United States District Court, M.D. Pennsylvania

January 9, 2017



          William W. Caldwell, United States District Judge.

         I. Introduction

         Before this court is Defendant Anthony Knight's motion (Doc. 314) for release on bond pending disposition of his motion under 28 U.S.C. § 2255. Defendant currently has a § 2255 motion pending before this court (Doc. 308), which was stayed pending the United States Supreme Court's decision in Beckles v. United States, 616 F. App'x 415 (11th Cir. 2015) (per curiam), cert. granted, 136 S.Ct. 2510 (2016) (mem.). (Doc. 313). Defendant now argues that, because he is projected to be released from prison on April 19, 2017, and because the Supreme Court may not decide Beckles by that time, exceptional circumstances exist and a grant of bond pending the outcome of his § 2255 motion is necessary to avoid irreparable harm-specifically, his continued incarceration for the next several months. (Doc. 315 at 3); (Doc. 318 at 3-4). For the reasons that follow, we will deny Defendant's motion.

         II. Background

         On November 5, 2008, an indictment was filed charging Defendant and five other co-defendants with drug trafficking, firearms, and conspiracy offenses. (Doc. 90). On May 13, 2013, Defendant pled guilty, pursuant to a negotiated plea agreement, to Count Seven of the indictment, which charged him with being a felon in possession of a firearm, 18 U.S.C. § 922(g)(1). (Doc. 90 at 7); (Doc. 264 at 1); (Doc. 269).
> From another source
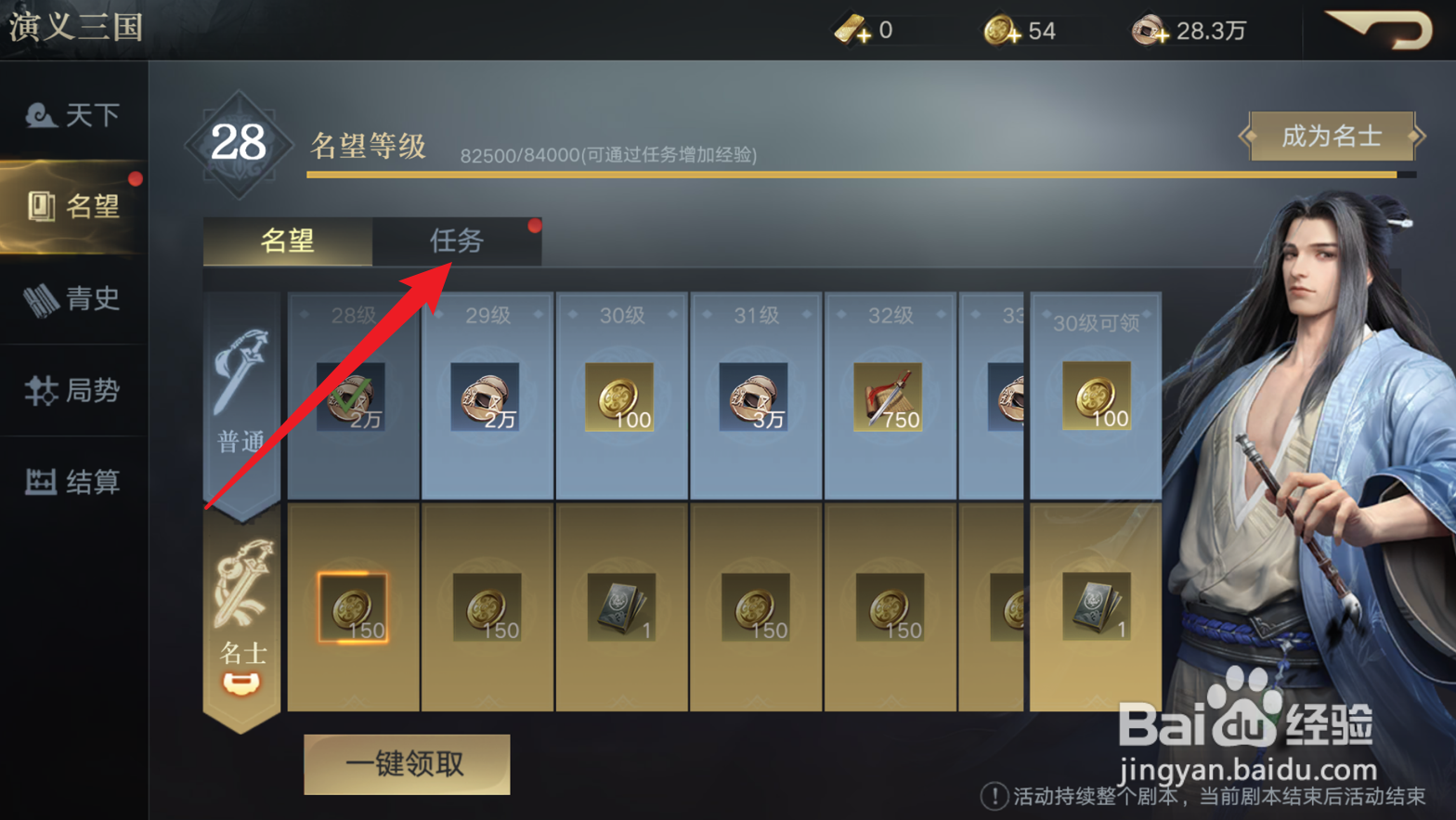Add copper coins showing 28.3万
Image resolution: width=1456 pixels, height=820 pixels.
click(1151, 31)
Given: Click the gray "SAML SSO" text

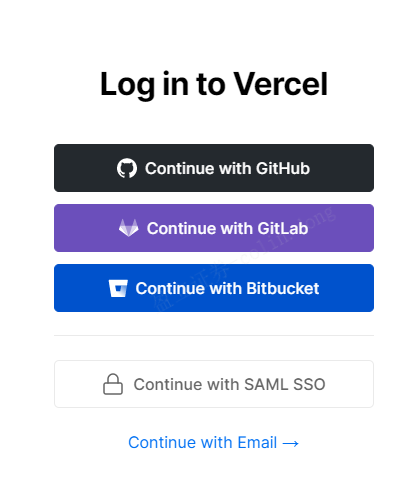Looking at the screenshot, I should 285,384.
         A Presentence Investigation Report (PSR) was filed, which determined, under United States Sentencing Guideline (U.S.S.G.) § 2K2.1(a)(2), that Defendant's base offense level was 24 because he committed Count Seven subsequent to sustaining at least two felony convictions for crimes of violence; specifically, the PSR listed prior convictions for attempted robbery in 1988, escape in 2000, and resisting arrest in 2005. (PSR ¶¶ 14, 27, 35, 37). After applying a two-level reduction for acceptance of responsibility, U.S.S.G. § 3E1.1(a)-(b), Defendant's total offense level was 22, and, taking into account his Category VI criminal history, his Guideline range was 84 to 105 months' imprisonment. (PSR ¶¶ 20-21, 65). On July 8, 2014, this court adopted the PSR, granted a downward variance based on 18 U.S.C. § 2553(a), and sentenced Defendant to 60 months' imprisonment. (Doc. 292).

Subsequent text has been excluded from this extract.